• Problem to solve:
In the records below, present the lines between the line containing "Given: Click the align icon in block toolbar" and the line containing "Screen dimensions: 267x225 pos(5,94)", both included, as a numbered list, leaving out blank lines.

• Records supplied:
Begin

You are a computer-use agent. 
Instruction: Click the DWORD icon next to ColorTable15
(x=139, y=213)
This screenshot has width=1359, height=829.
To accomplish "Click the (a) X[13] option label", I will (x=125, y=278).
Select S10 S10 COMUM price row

End
Begin

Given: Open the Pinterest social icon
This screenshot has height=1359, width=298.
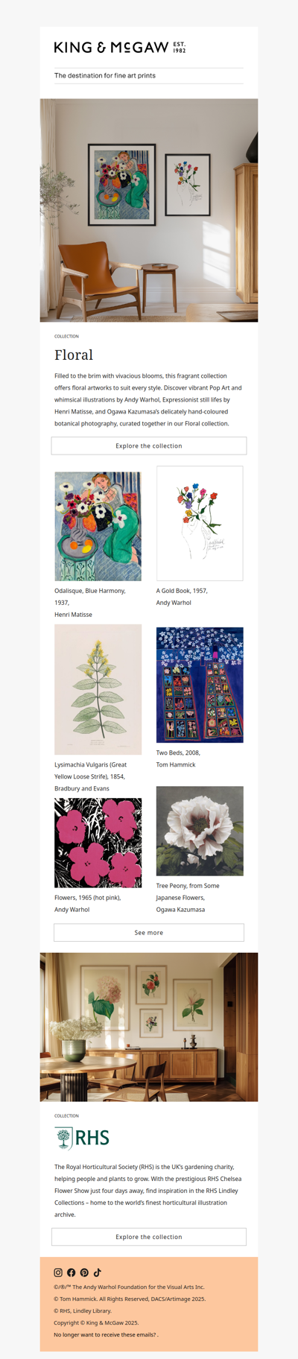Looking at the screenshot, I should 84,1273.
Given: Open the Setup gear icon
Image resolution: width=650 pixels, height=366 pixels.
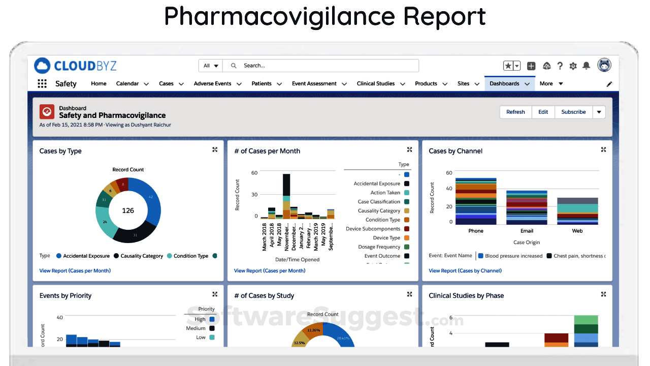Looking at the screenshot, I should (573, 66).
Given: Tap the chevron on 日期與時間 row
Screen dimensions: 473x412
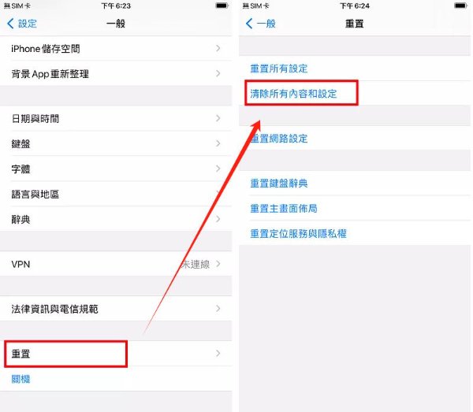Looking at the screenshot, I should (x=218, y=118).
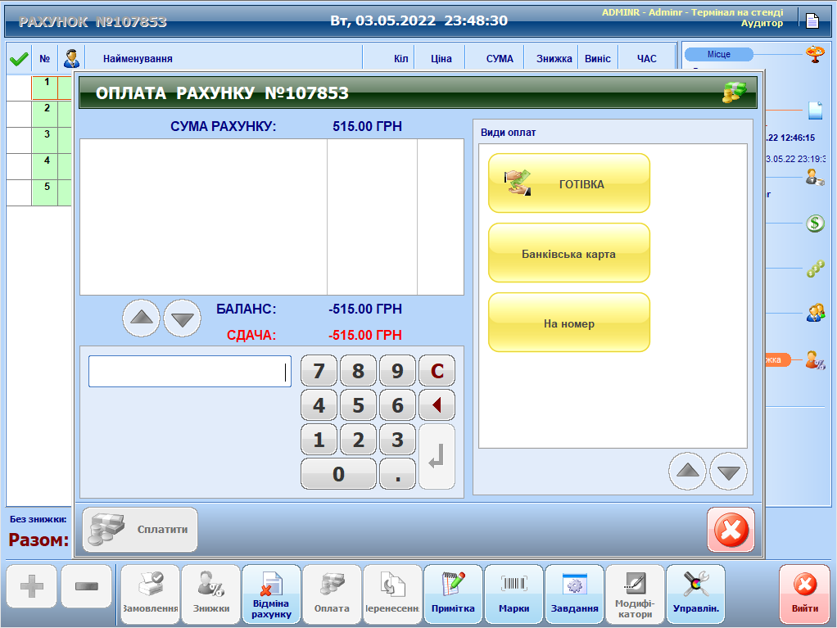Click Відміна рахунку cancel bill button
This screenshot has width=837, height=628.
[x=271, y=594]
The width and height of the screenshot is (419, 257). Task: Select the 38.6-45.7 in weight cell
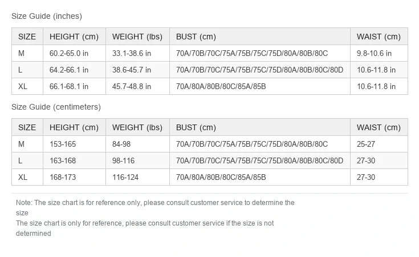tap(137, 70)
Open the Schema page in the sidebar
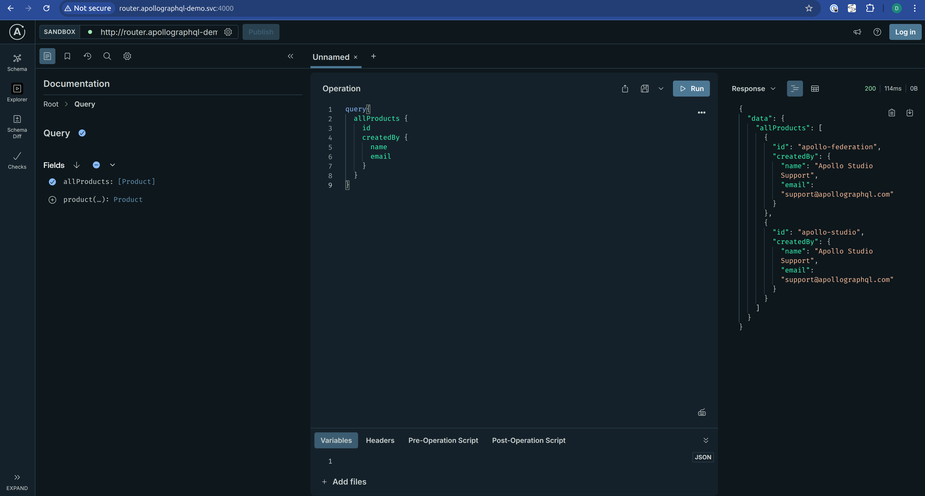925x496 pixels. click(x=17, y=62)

End
Begin

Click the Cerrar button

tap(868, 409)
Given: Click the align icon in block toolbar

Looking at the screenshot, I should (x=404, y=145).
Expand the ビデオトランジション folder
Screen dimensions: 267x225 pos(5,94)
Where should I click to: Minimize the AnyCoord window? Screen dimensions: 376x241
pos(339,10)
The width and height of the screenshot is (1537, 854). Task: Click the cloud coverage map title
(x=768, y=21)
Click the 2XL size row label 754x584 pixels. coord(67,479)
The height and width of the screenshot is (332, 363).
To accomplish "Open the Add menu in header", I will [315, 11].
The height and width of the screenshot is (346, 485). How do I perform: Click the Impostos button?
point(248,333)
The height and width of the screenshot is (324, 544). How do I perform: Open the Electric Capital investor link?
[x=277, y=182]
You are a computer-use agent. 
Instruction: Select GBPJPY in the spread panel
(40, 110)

End

• Solution to this problem:
1. Given: Click the align icon in block toolbar
2. Looking at the screenshot, I should (x=404, y=145).
3. Expand the ビデオトランジション folder
4. Screen dimensions: 267x225 pos(5,94)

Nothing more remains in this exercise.